The arrow to guide you to 14 is pointing the wrong way. When you finish the 13 basket, walk to your left down the paved pedestrian path. Before crossing the bridge over the creek, the 14 tee is to the left in the woods.
On one summer outing, when I got to the 18 tee, the father of the party ahead of me was just standing there in the fairway. Finally he called out to me to warn me about a copperhead snake on the final approach to the basket. I decided not to play the hole, walked up to him and out of the hole with him, tiptoeing around the deadly snake.
He is a regular. Says the copperheads and water moccasins are for real here in the summer. Keep that in mind. I think I will play fall/winter here and pass on spring/summer. Certainly will not play beyond late spring.
There are picnic grills in the fairways of nos. 5 and 6. Another reason to play the course in the cool/cold months.
Other Thoughts:
I was attending (as a spectator) the USWDGC 9/21-9/22 weekend (rounds 3 and 4) in 2019. A Spotsy disc golfer told me about Pratt while we were waiting for the third-best card to tee off of no. 16 (at Hawk Hollow) during round 3. I am glad he did. I played the Pratt course around the final round of the tournament: holes 1-3 before Round 4 of the big event (at Loriella Park) and holes 4-18 after the tournament ended.
The Jekyll/Hyde nature of Pratt is real. True beginners really need to only play holes 1-11 and then walk away. Hole 12 is when the gorge comes into play in a major way. You throw blind down into that pit and then climb up to 13, which is on a plateau of a sort with 14, 15, and the tee of 16 (16 plays back down into the 12 gorge). You scramble across the creek many times from 16-18. Then climb steeply out of 18 to the 10 basket and the big field.
The rest of Pratt Park is very nice. Soccer on one end of the field, many practice goals. Open space for dogs to run around in. Many sports can be played simultaneously in the big field (football, volleyball, virtual disc golf with a practice basket, etc.). There is a circuit around the big field to walk, run, or bike. Playground for kids. Picnic stations throughout the park, some with grills. Tennis and basketball courts farther east. An amphitheater for performances near the park entrance. Jewel of a recreation space.

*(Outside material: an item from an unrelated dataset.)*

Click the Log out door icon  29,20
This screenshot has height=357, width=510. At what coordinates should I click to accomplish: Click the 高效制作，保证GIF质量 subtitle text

Do be forewarned (if you don't know) that sometimes there are multiple soccer matches played on the top field and that (during such events) the hole 1 fairway becomes a parking lot. The first time I encountered this, I did come late enough and played 2-18 and then 1 after all the teams had left. On 12/9/21, I noticed the split-rail fence now runs the length of the park road from the amphitheater up to the parking lot. Not sure if this will stop parking during soccer games as the south border of the sloping field is still open.
On your final approach to no. 18, please try hard to miss right. If you miss left of the waterfall, you will be dealing with super slick rock trying to fish out your disc. Incredibly dangerous, but after 30 minutes of trying (on one outing, trying one side and then the other), I managed to get the disc back with a disc retriever. Stayed seated on the ground to not fall and kill myself.
The gorge area is really something. Despite its dangers, you do have to play it with some abandon and looseness in your body to have any success. The drop-offs, dense rough, creek, steep elevation are all significant distractions. If you can maintain some degree of tunnel vision, I think you can be successful.